Unknown data is data that is buried in all of the operational data available to organizational decision-makers.
Significant data is sometimes undetected because most data is captured and maintained by a particular department. Data which may seem irrelevant or uninteresting at the department level may yield insights and indicate patterns important at the organizational level, such as: customer behavior and purchasing patterns, the effectiveness of sales promotions, detecting fraud, evaluating risk and assessing the quality of service or products.
Consolidating and Cleansing Data
Data is often located on several different systems, in different formats and structures, and may even redundant. This data provides no real value to business users without some method of accessing it. The data warehouse is a resource for consolidating and cleansing data, facilitating analysis much more effectively than regular flat files or operational databases.

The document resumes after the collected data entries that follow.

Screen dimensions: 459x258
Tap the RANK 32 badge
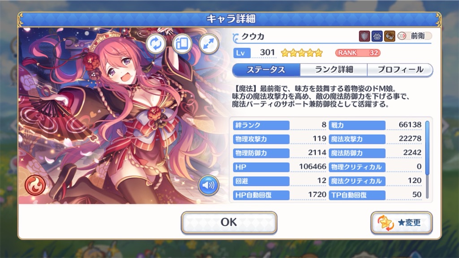coord(358,53)
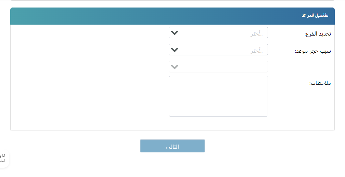Click the تفاصيل الموعد section header title
Image resolution: width=345 pixels, height=177 pixels.
coord(315,16)
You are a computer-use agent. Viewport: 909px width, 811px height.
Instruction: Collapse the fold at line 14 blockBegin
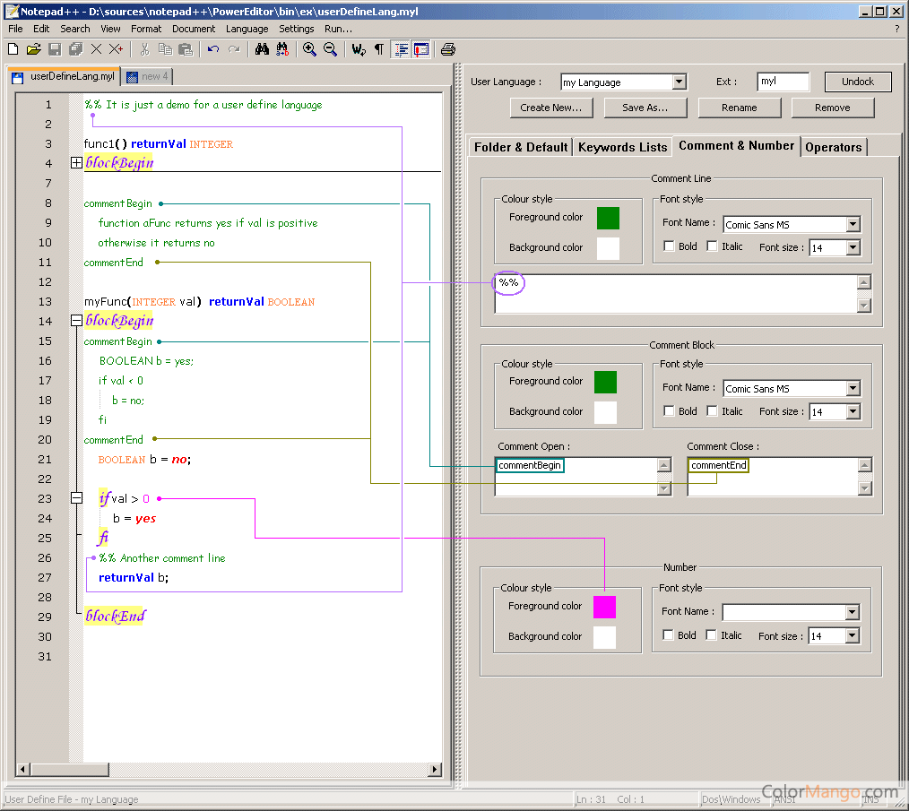[76, 321]
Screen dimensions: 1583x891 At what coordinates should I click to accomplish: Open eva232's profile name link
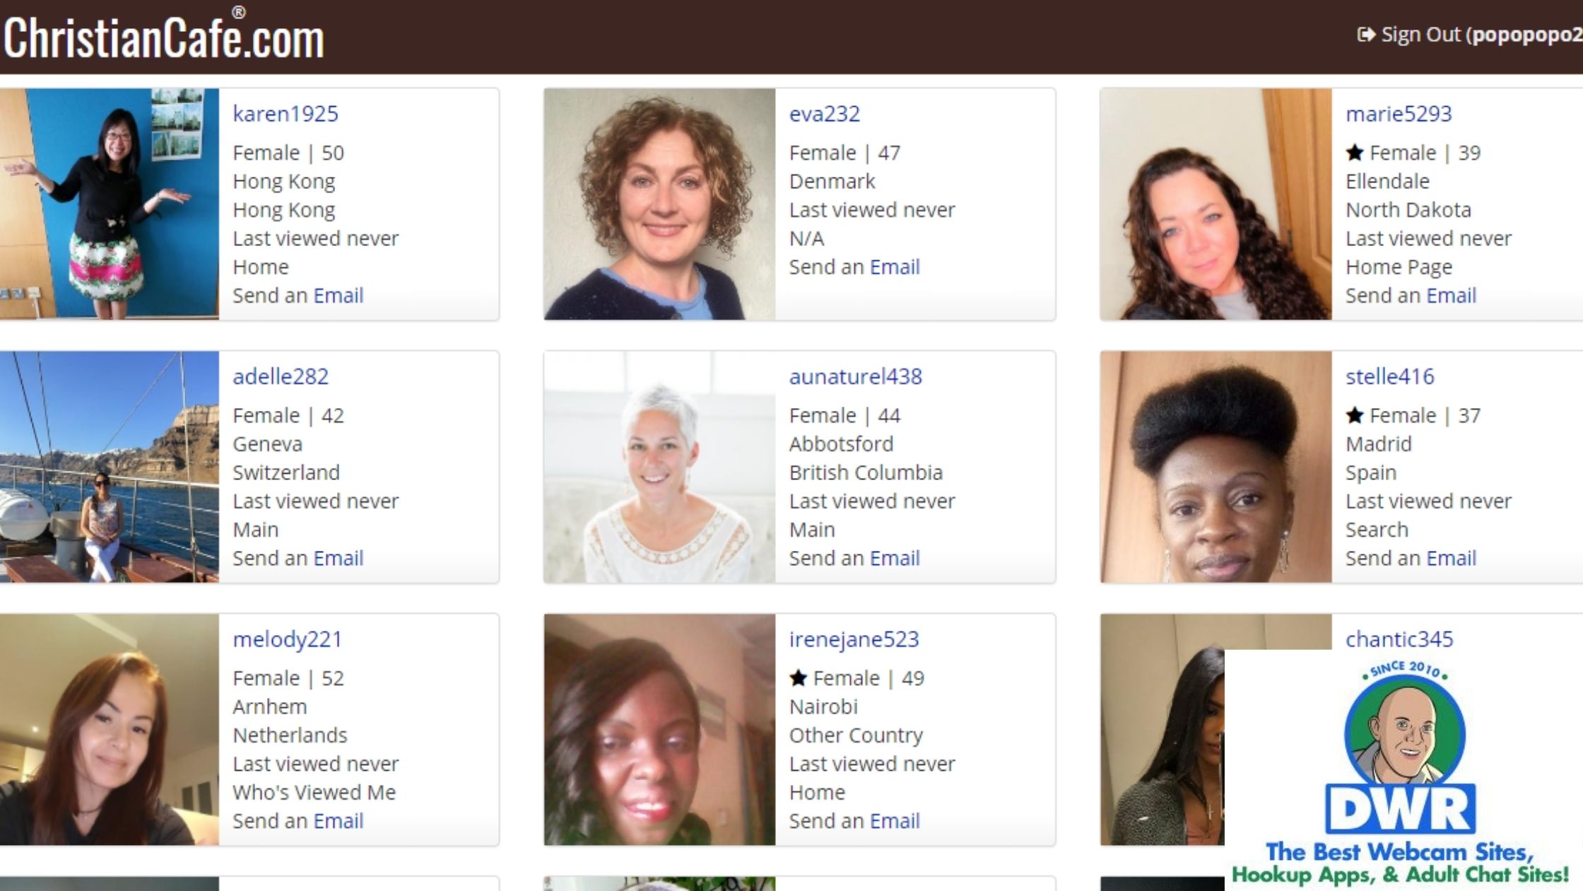point(824,114)
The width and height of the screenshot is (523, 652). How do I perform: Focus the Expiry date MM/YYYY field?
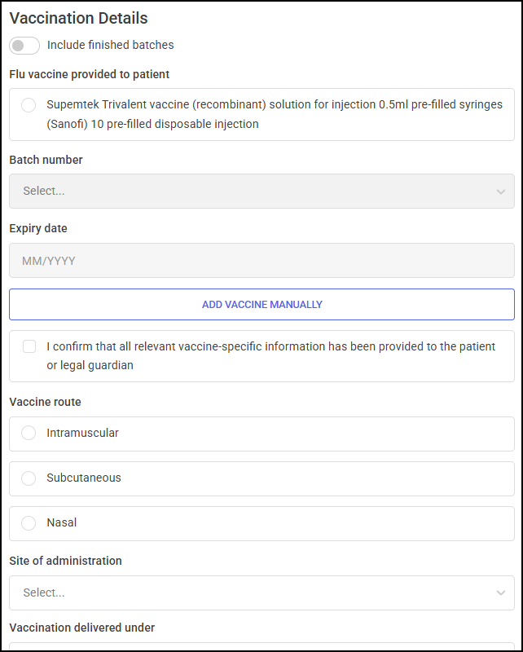pos(262,261)
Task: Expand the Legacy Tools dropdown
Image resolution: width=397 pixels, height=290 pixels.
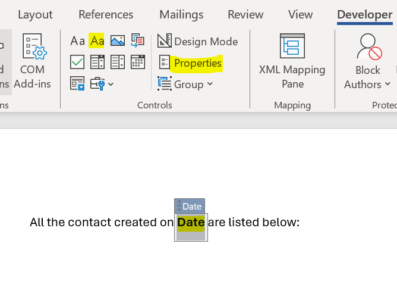Action: pyautogui.click(x=102, y=84)
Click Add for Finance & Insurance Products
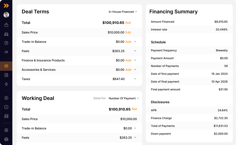Image resolution: width=236 pixels, height=145 pixels. (x=128, y=60)
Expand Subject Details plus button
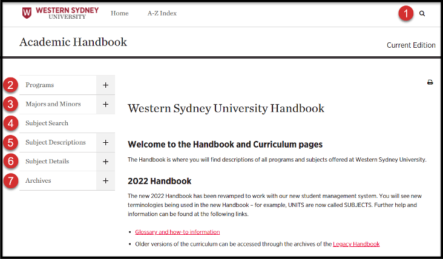 point(105,162)
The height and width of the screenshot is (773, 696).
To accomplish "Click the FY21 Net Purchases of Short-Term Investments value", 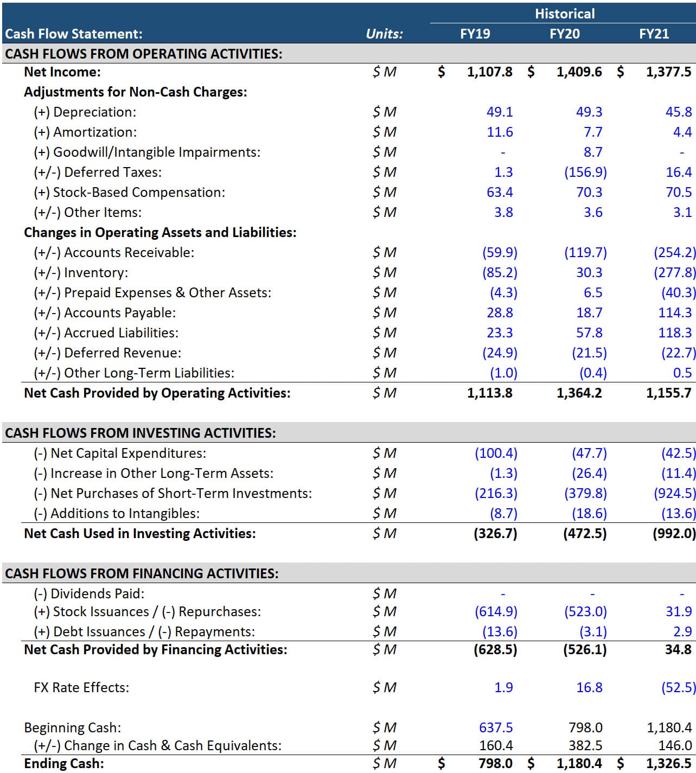I will pyautogui.click(x=672, y=493).
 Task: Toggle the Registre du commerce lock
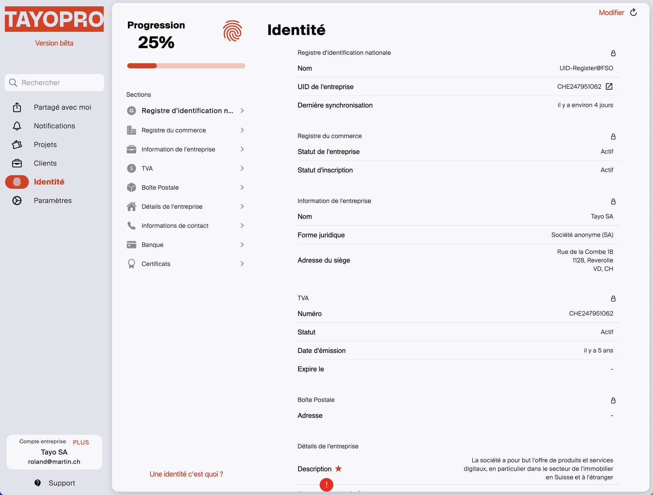tap(613, 137)
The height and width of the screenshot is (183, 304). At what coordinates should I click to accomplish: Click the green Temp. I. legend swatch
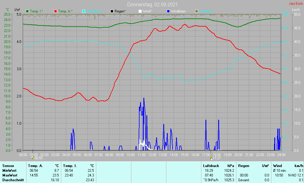(x=28, y=11)
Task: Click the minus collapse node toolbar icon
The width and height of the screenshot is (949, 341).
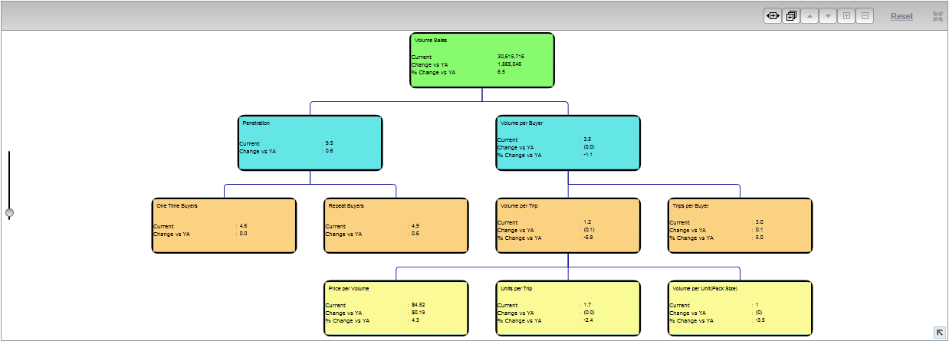Action: tap(865, 15)
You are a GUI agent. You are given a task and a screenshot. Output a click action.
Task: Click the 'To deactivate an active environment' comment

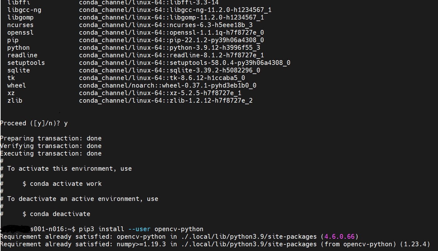(x=82, y=199)
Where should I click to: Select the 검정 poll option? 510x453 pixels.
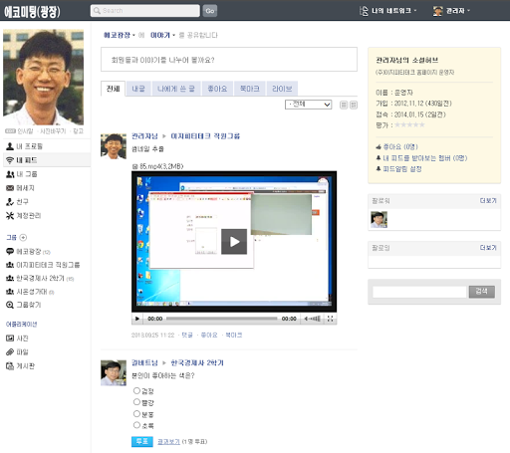(136, 390)
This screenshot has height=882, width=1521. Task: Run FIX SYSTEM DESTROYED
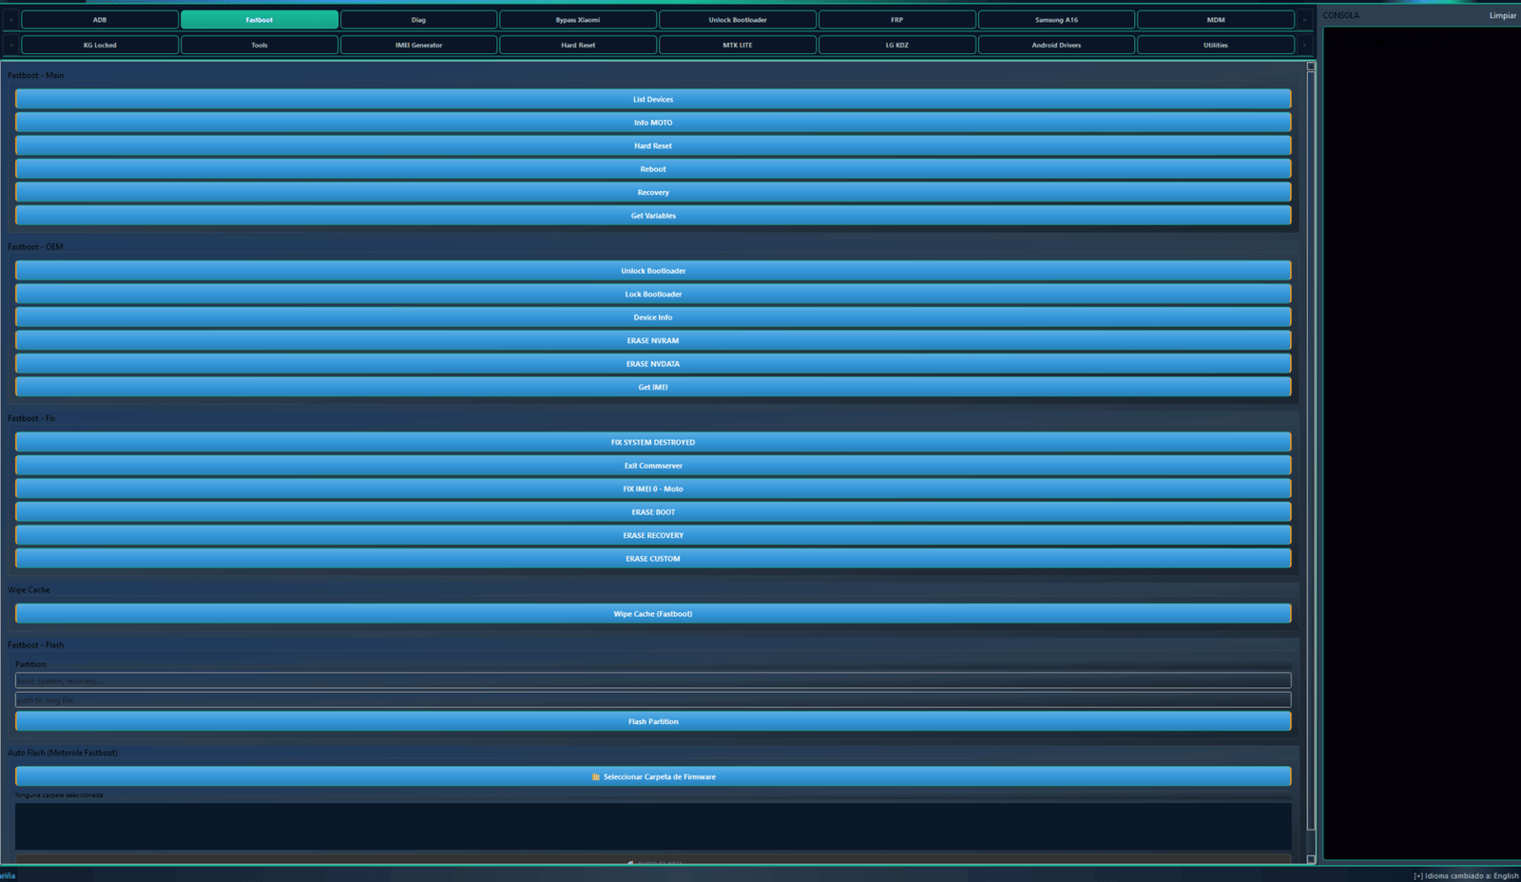[653, 442]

Three steps are needed to identify and use hidden information:
- Captured data must be incorporated into other data
- Information must be specially organized to simplify decision-making
- Data must be analyzed or mined for valuable information.
Data Mining Techniques
Several analysis methodologies are used in data mining operations, including:
- Classification
- Association
- Sequence-based
- Clustering
- Estimation.
Classification is perhaps the most often employed data mining technique and involves a set of instances or predefined examples to develop a model that can classify the population of records at large.The use of classification algorithms begins with a sample set of pre-classified example transactions to determine the set of parameters required for proper identification. Once an effective classifier is developed, it is used in a predictive model to classify new records automatically into these same predefined classes.
Association is an operation performed against a set of records -- a collection of items and a set of transactions, each of which contains some number of items from a given collection. The operation returns ‘affinities’ that exist among the collection of items.‘Market basket’ analysis is a common application used by retailers to determine affinities among shoppers. Association tools discover rules based on items that occur together in a given event or transaction.
Sequence-based analysis is often used as a variation of the association technique, when there is additional information to tie together a sequence of purchases, an account number, a credit card, or a frequent shopper number, for example, can all be used to track multiple purchases in a time series.Sequence-based mining can be used to detect the set of customers associated with frequent buying patterns.
Clustering segments a database into different groups. The goal is to find groups that differ from one another as well as similarities among members. The clustering approach assigns records with a large number of attributes into a relatively small set of groups, or “segments”. This assignment process is performed automatically by clustering algorithms that identify the distinguishing characteristics of the data set and then partition the space defined by the data set attributes along natural “boundaries.” There is no need to identify the groupings desired for the attributes that should be used to segment the data set.
Estimation is a variation on the classification technique. It involves the generation of scores along various dimensions in the data. Rather than employing a binary classifier to determine whether a loan applicant, for instance, is approved or classified as a risk, the estimation approach generates a credit-worthiness ‘score’ based on a pre-scored sample set of transactions. That is, sample data (complete records of approved and risk applicants) are used as samples in determining the worthiness of all records in a data set.
These data mining techniques may be used together or individually and often two or three methods are used to refine and analyze data more completely.